If you have been thirsting for a comic that is the intersection of horror and Star Wars, the current plotline in Star Wars: The High Republic is exactly that. Sure, we’ve seen allusions to horror in the past, but there is something downright terrifying about Terec’s worsening condition. Paired with stories about missing children among cornfield-like fauna (Vratixian Barley), the ominous feelings are all there.
Review: Star Wars: The High Republic #3
For anyone who has read my past reviews about the new-released High Republic novels (or anyone who follows me on Twitter) then you will know my somewhat controversial opinions about the colonialism undertones being employed in the characterization of the Jedi, the Republic, and the Nihil in The High Republic era. These subtle allusions, whether intentional or unintended, come back into play yet again in “Down Below” and I’m going to talk about them again at the end of this review.
While Avar Kriss and Sskeer discuss Terec’s declining condition, Keeve sets out to investigate rumors of local children going missing. She is accompanied by Bartol, a local child, who is looking for his missing friend. I loved the way Keeve reflected on her journey and her experience as a Jedi. It’s refreshing to see characters who have internalized conflict.

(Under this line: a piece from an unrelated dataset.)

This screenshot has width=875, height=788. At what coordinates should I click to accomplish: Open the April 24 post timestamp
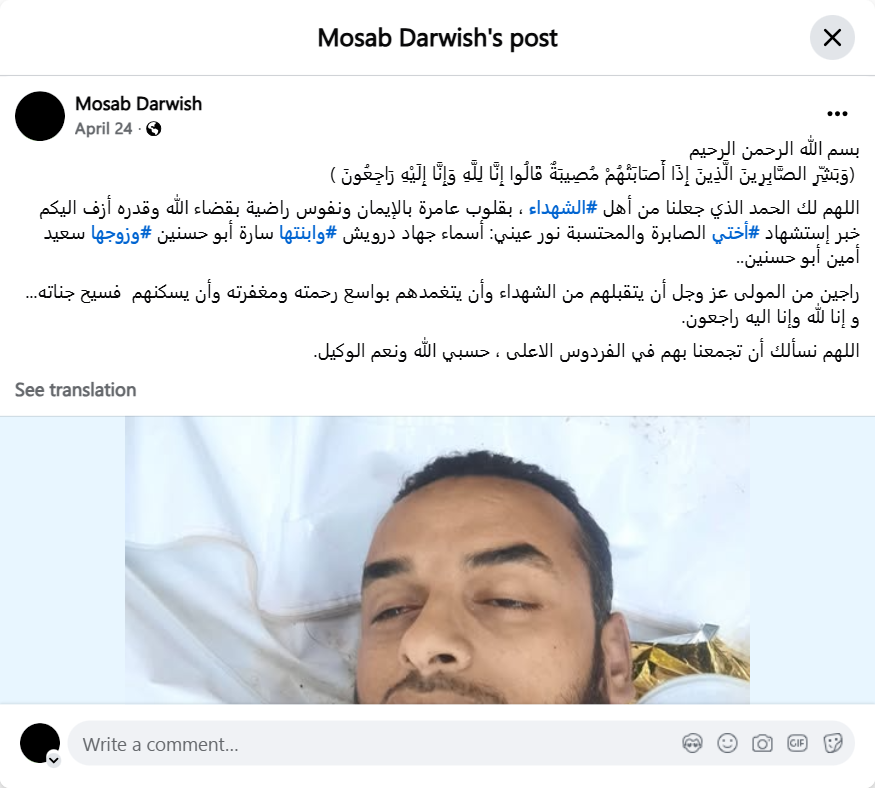click(103, 129)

The pair discover a sinkhole and something even more sinister during their investigation. Keeve and Bartol stumble into the clutches of the terrifying Drengir that have Killed Bartol’s friend Julus and nearly killed Ceret, who is slowly succumbing to the sentient and carnivorous plant.
While Avar Kriss believes that Terec succumbed to the lure of the Dark Side, Sskeer learns the hard way that Terec has actually been taken over by the Drengir. Star Wars: The High Republic ends on an ominous panel revealing that Sskeer may have been taken over by the Drengir.
Now onto the colonizer allusions utilized in the comic. At the start of the issue, Keeve is greeted by Sedri Minor’s locals who have arrived to greet the Jedi with offerings of food (it’s mostly just a lot of bread) which, as a historian, evoked a lot of historical imagery. While some inhabitants seem excited about the Jedi’s arrival, others seem resistant to the idea of them getting involved with their local issues.
Back aboard the ship, Avar Kriss is greeted with some hostility from Speaker Sulman. The exchange was quite illuminating about how the two groups view themselves. The Jedi see themselves as protectors and residents see them as unwanted visitors that can’t even keep track of their own. This tells me that when the Jedi arrive on a new planet, they haven’t been invited by the locals, but have invited themselves to “do good works.” I think it’s a fascinating angle to approach these stories and I’m excited to see where these threads go as we see more of The High Republic.
Star Wars: The High Republic “Down Below” is available today everywhere you read your comic books.